15/11/28 21:44:24 [main]: INFO log.PerfLogger: <PERFLOG method=getSplits from=org.apache.hadoop.hive.ql.io.CombineHiveInputFormat>
15/11/28 21:44:24 [main]: INFO exec.Utilities: PLAN PATH = hdfs://localhost:9000/tmp/hive/sriramvaradharajan/2c73a21d-3600-4325-8f71-811db3f5368d/hive_2015-11-28_21-44-22_469_6217205930037435432-1/-mr-10004/be3b1969-bd83-4db2-b51c-c5e7b6596f79/map.xml
15/11/28 21:44:24 [main]: INFO io.CombineHiveInputFormat: Total number of paths: 1, launching 1 threads to check non-combinable ones.
15/11/28 21:44:24 [main]: INFO io.CombineHiveInputFormat: CombineHiveInputSplit creating pool for hdfs://localhost:9000/user/sriramvaradharajan; using filter path hdfs://localhost:9000/user/sriramvaradharajan
15/11/28 21:44:24 [main]: INFO input.FileInputFormat: Total input paths to process : 2
15/11/28 21:44:24 [main]: INFO input.CombineFileInputFormat: DEBUG: Terminated node allocation with : CompletedNodes: 1, size left: 0
15/11/28 21:44:24 [main]: INFO io.CombineHiveInputFormat: number of splits 1
15/11/28 21:44:24 [main]: INFO io.CombineHiveInputFormat: Number of all splits 1
15/11/28 21:44:24 [main]: INFO log.PerfLogger: </PERFLOG method=getSplits start=1448765064446 end=1448765064479 duration=33 from=org.apache.hadoop.hive.ql.io.CombineHiveInputFormat>
15/11/28 21:44:24 [main]: INFO mapreduce.JobSubmitter: number of splits:1
15/11/28 21:44:24 [main]: INFO mapreduce.JobSubmitter: Submitting tokens for job: job_1448752941502_0008
15/11/28 21:44:24 [main]: INFO impl.YarnClientImpl: Submitted application application_1448752941502_0008    
15/11/28 21:44:24 [main]: INFO mapreduce.Job: The url to track the job: h--ttp://admins-MacBook-Pro.local:8088/proxy/application_1448752941502_0008/
Starting Job = job_1448752941502_0008, Tracking URL = h--ttp://admins-MacBook-Pro.local:8088/proxy/application_1448752941502_0008/
15/11/28 21:44:24 [main]: INFO exec.Task: Starting Job = job_1448752941502_0008, Tracking URL = h--ttp://admins-MacBook-Pro.local:8088/proxy/application_1448752941502_0008/
Kill Command = /usr/local/Cellar/hadoop/2.6.0/bin/hadoop job  -kill job_1448752941502_0008
15/11/28 21:44:24 [main]: INFO exec.Task: Kill Command = /usr/local/Cellar/hadoop/2.6.0/bin/hadoop job  -kill job_1448752941502_0008
hive>从json_表中选择count(*);
15/11/28 21:44:22[主]:INFO log.PerfLogger:
15/11/28 21:44:22[主]:INFO log.PerfLogger:
15/11/28 21:44:22[主]:INFO log.PerfLogger:
15/11/28 21:44:22[主]:INFO log.PerfLogger:
15/11/28 21:44:22[main]:INFO parse.ParseDriver:Parsing命令:从json_表中选择count(*)
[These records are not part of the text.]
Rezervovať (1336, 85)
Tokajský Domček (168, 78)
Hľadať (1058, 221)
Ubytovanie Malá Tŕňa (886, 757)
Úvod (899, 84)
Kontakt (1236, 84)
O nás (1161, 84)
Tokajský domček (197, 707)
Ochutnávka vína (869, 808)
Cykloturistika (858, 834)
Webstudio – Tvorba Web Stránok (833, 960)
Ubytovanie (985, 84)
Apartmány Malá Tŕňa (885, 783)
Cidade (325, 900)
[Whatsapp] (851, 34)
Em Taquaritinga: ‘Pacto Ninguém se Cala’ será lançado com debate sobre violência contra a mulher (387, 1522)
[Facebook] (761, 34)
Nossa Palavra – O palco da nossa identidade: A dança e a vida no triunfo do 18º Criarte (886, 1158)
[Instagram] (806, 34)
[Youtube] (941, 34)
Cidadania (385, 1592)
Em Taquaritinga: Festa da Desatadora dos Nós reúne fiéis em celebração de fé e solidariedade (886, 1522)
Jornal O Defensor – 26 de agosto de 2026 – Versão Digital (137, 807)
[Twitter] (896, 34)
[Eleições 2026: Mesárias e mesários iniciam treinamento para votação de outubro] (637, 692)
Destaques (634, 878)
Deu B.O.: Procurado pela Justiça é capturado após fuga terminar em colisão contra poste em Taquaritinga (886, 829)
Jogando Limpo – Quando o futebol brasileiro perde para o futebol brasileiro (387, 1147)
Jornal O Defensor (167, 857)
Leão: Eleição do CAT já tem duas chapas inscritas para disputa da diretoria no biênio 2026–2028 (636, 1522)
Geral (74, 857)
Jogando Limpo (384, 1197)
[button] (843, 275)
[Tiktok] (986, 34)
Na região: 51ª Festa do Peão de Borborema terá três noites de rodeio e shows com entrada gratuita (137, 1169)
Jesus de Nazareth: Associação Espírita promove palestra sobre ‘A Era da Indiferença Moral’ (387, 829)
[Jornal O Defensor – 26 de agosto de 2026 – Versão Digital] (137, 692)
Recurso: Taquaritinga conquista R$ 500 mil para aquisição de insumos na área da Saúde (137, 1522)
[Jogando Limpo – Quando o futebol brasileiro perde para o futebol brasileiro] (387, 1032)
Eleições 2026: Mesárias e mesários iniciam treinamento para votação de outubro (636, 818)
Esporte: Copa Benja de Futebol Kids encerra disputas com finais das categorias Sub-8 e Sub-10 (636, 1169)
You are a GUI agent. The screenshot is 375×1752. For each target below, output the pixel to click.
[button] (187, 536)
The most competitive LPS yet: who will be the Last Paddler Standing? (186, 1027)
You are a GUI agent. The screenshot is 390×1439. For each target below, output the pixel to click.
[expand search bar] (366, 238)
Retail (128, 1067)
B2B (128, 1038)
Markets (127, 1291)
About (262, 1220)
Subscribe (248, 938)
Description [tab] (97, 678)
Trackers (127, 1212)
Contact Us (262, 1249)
15/11/28 21:44:23[main]:信息解析。解析驱动程序:解析完成
15/11/28 21:44:23[主]:INFO log.PerfLogger:
15/11/28 21:44:23[主]:INFO log.PerfLogger:
15/11/28 21:44:23[main]:INFO parse.CalcitePlanner:开始语义分析
15/11/28 21:44:23[main]:INFO parse.CalcitePlanner:完成语义分析的第一阶段
15/11/28 21:44:23[main]:INFO parse.CalcitePlanner:获取源表的元数据
15/11/28 21:44:23[main]:INFO metastore.HiveMetaStore:0:get_table:db=default tbl=json_table
15/11/28 21:44:23[main]:INFO HiveMetaStore.audit:ugi=sriramvaradharajan ip=unknown ip addr cmd=get_table:db=default tbl=json_table
15/11/28 21:44:23[main]:INFO parse.CalcitePlanner:获取子查询的元数据
15/11/28 21:44:23[main]:INFO parse.CalcitePlanner:获取目标表的元数据
15/11/28 21:44:23[main]:信息ql.Context:新的临时目录是hdfs://localhost:9000/tmp/hive/sriramvaradharajan/2c73a21d-3600-4325-8f71-811db3f5368d/hive_2015-11-28_21-44-22_469_6217205930037435432-1
15/11/28 21:44:23[main]:INFO parse.CalcitePlanner:已完成语义分析中的元数据获取
15/11/28 21:44:23[main]:INFO parse.basesemanticalyzer:不调用CBO,因为语句的联接太少
15/11/28 21:44:23[main]:INFO common.FileUtils:创建不存在的目录:hdfs://localhost:9000/tmp/hive/sriramvaradharajan/2c73a21d-3600-4325-8f71-811db3f5368d/hive_2015-11-28_21-44-22_469_6217205930037435432-1/-mr-10000/.hive-staging_hive_2015-11-28_21-44-22_469_6217205930037435432-1/
15/11/28 21:44:23[main]:INFO parse.CalcitePlanner:Set stats collection dir:hdfs://localhost:9000/tmp/hive/sriramvaradharajan/2c73a21d-3600-4325-8f71-811db3f5368d/hive_2015-11-28_21-44-22_469_6217205930037435432-1/-mr-10000/.hive-staging_hive_2015-11-28_21-44-22_469_6217205930037435432-1/-ext-10002
15/11/28 21:44:23[主要]:信息ppd.OpProcFactory:FS的处理(6)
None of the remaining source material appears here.